- OLD OIL DRUM (size
is not important)
- FIRE CEMENT OR CLAY
The first stage is to find yourself an old oil drum and cut the
top off. Then burn out any oily residue that may be remaining
inside. Once you have a clean container, you are ready to put
the casters on. I recommend putting wheels on because of the amount
of cement involved, it can get heavy.
Cut a hole in the side of the drum about 3 inches from the bottom,
this is to allow the ashes to be removed, also for the ventilation
for the charcoals. The metal that is removed from the side can
be then attached with the hinges allowing you to be able to control
the flow of air to the charcoal.
Once all the preparations are in place, you are ready for the
cement. I applied general-purpose cement mixed with broken glass
for heat retention.
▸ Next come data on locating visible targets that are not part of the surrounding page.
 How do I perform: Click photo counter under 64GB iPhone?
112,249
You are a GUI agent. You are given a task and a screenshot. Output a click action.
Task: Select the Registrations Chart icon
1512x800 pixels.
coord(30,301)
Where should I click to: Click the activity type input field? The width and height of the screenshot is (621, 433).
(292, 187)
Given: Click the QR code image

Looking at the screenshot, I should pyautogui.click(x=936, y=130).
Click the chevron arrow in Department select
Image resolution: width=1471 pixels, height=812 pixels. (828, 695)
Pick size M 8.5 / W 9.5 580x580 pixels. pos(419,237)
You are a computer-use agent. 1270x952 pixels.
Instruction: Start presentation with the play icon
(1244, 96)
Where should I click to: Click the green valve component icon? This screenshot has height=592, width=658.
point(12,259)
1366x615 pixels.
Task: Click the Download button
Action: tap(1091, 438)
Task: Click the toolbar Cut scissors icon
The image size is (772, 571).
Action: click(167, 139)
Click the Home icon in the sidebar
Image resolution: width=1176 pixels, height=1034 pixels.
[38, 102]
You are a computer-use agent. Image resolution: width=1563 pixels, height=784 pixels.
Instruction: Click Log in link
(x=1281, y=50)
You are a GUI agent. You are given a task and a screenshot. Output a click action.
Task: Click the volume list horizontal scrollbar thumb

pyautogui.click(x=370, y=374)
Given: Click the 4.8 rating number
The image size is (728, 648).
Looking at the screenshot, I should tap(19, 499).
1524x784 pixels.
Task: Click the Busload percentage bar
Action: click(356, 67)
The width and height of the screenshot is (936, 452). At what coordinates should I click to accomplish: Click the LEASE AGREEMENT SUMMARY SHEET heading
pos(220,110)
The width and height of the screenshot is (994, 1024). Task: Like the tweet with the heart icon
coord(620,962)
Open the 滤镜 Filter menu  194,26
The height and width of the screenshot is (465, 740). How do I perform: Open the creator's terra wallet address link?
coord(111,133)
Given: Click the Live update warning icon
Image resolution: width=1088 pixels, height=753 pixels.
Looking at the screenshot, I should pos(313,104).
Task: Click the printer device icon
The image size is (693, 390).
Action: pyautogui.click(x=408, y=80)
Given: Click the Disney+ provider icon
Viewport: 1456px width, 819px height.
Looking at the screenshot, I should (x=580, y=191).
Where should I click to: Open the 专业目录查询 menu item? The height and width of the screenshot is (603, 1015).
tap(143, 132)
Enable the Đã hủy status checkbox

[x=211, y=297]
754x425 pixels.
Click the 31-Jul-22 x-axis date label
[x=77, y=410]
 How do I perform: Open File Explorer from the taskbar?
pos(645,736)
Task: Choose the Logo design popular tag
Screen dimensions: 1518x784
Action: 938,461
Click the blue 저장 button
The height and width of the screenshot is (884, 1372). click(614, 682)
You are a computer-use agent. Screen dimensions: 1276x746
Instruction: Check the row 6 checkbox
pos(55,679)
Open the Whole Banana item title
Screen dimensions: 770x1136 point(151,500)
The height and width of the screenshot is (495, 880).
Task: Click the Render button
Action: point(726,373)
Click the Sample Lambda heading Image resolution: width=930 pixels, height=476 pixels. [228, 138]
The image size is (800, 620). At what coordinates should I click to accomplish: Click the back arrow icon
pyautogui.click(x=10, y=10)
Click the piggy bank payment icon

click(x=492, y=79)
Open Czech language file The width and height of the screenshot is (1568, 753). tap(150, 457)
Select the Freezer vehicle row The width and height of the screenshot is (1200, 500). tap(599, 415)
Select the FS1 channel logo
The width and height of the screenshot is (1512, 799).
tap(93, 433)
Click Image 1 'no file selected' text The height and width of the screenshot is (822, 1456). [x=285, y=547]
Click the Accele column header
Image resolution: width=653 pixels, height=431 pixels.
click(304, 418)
These first layers were applied gradually
building up the layers until I had a 3 inch thick liner to the
The next stage is to apply the fire resistant clay (in my case
fire cement). This was again applied to a thickness off 3 inches;
this should be applied with a little more care so you end up with
a good finish to enable you to stick your dough to. Now depending
on the size off the oil drum you started with, you should still
have a hole large enough to place charcoal and your skewers loaded
with your favorite marinated chicken into. You can place your
Karachi or pan over the entrance to the Tandoor and cook your
favorite vegetable masala at the same time.
And finally give it a lick off paint and wait for the weather
to improve and you have the best B-B-Q in town.